## [WHAT THE TASK ASKS]
Only the lines from the one that contains "This screenshot has width=546, height=296." to the end of the material below are wanted, each duplicated exactly.

## [PROVIDED MATERIAL]
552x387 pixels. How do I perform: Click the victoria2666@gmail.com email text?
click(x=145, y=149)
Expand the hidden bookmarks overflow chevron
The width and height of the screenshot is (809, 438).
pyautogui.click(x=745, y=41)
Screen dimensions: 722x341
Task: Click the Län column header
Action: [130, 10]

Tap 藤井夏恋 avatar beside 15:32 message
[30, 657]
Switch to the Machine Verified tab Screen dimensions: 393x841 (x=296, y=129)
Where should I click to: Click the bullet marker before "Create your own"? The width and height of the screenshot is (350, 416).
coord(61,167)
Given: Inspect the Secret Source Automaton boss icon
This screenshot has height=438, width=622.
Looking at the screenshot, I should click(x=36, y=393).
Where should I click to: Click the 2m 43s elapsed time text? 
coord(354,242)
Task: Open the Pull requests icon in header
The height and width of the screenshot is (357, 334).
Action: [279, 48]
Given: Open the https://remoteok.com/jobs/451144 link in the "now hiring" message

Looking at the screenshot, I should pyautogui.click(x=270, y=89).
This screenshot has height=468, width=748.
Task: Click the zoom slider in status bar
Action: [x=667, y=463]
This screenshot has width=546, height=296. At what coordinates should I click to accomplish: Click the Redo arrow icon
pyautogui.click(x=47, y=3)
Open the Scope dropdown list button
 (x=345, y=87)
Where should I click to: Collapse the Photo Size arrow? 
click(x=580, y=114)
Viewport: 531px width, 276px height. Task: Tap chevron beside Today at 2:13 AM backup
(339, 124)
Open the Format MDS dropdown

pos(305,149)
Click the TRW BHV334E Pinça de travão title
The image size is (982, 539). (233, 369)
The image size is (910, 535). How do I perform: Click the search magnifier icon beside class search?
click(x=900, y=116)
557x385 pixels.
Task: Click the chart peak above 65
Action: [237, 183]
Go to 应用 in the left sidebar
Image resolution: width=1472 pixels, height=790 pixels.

## [SOLVED PROBLEM]
This screenshot has width=546, height=296. At what coordinates should I click to accomplish: Click the Redo arrow icon
pyautogui.click(x=47, y=3)
Open the Scope dropdown list button
 (x=345, y=87)
Where should I click to: Collapse the Photo Size arrow? 
click(x=580, y=114)
Viewport: 531px width, 276px height. Task: Tap chevron beside Today at 2:13 AM backup
(339, 124)
Open the Format MDS dropdown

pos(305,149)
Click the TRW BHV334E Pinça de travão title
The image size is (982, 539). (233, 369)
The image size is (910, 535). How do I perform: Click the search magnifier icon beside class search?
click(x=900, y=116)
557x385 pixels.
Task: Click the chart peak above 65
Action: [237, 183]
Go to 应用 in the left sidebar
Image resolution: width=1472 pixels, height=790 pixels.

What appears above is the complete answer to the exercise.